TASK DIRECTIONS: A precise reproduction of every record below is needed, minus the pictures.

INPUT RECORDS:

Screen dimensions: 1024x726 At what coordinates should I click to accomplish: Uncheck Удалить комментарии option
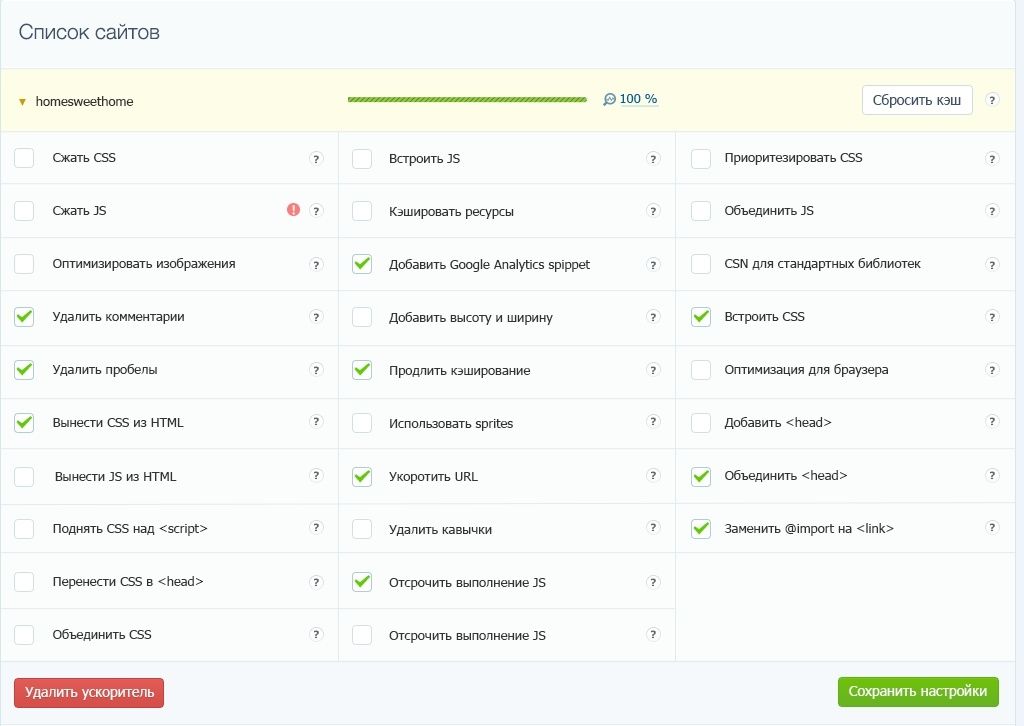click(x=24, y=317)
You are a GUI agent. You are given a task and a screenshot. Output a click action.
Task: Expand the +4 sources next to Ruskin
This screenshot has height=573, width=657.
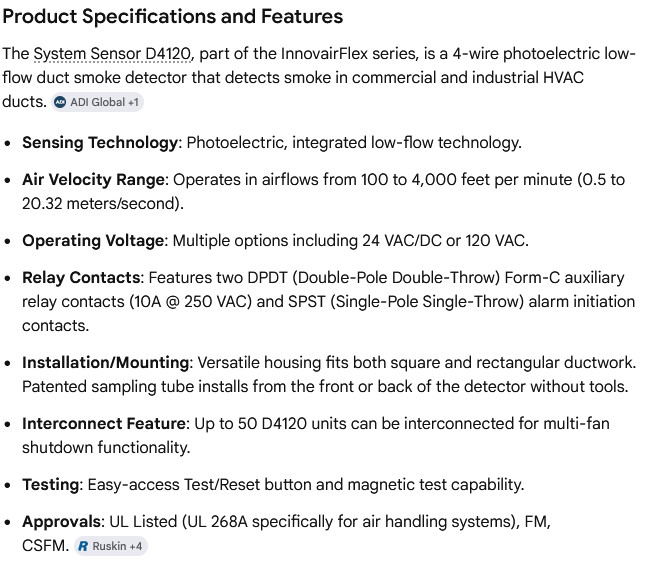point(136,546)
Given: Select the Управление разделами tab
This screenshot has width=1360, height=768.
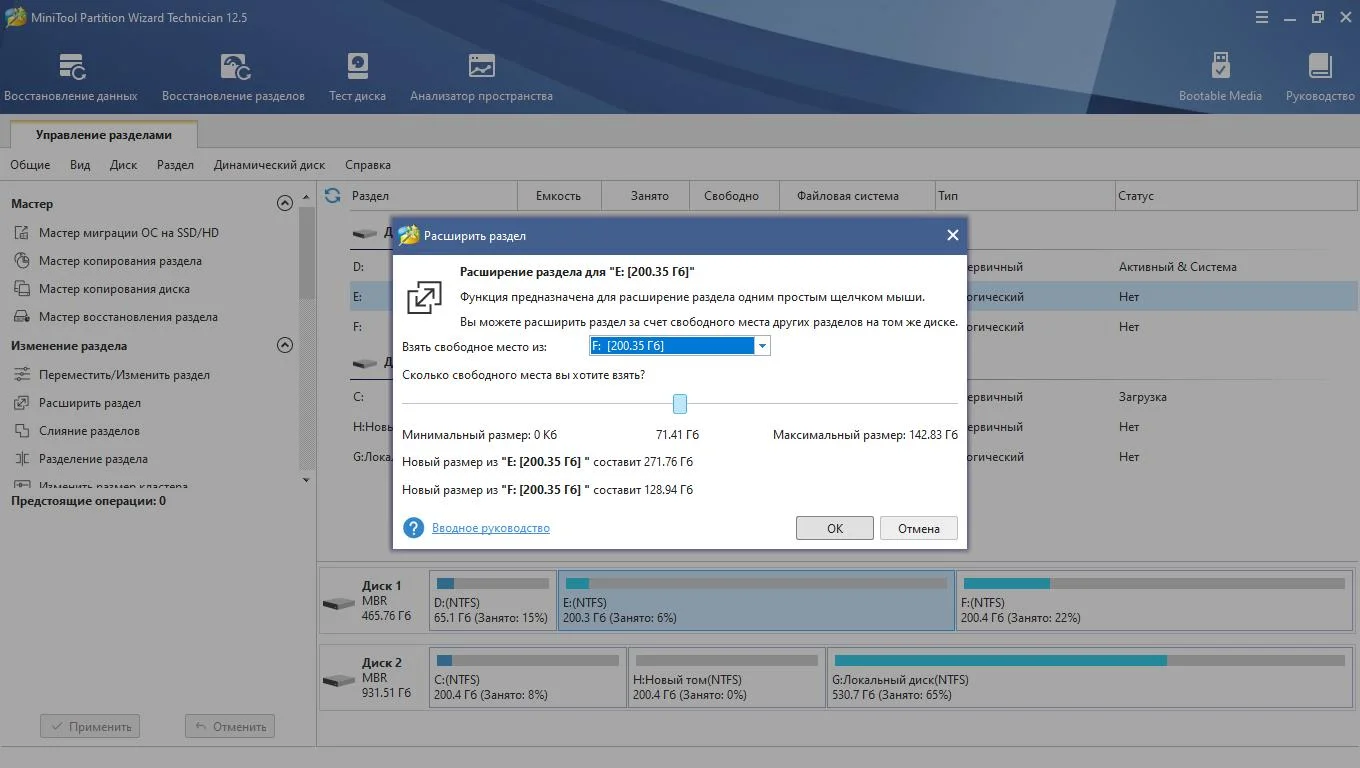Looking at the screenshot, I should click(x=104, y=135).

EXERCISE OUTPUT:
Screen dimensions: 1024x726 At what coordinates should I click to accomplish: Uncheck Удалить комментарии option
click(x=24, y=317)
You are a GUI agent. You are given a task and a screenshot. Output a click action.
Task: Expand the +4 sources next to Ruskin
This screenshot has height=573, width=657.
point(136,546)
Given: Select the Управление разделами tab
This screenshot has width=1360, height=768.
Looking at the screenshot, I should click(x=104, y=135).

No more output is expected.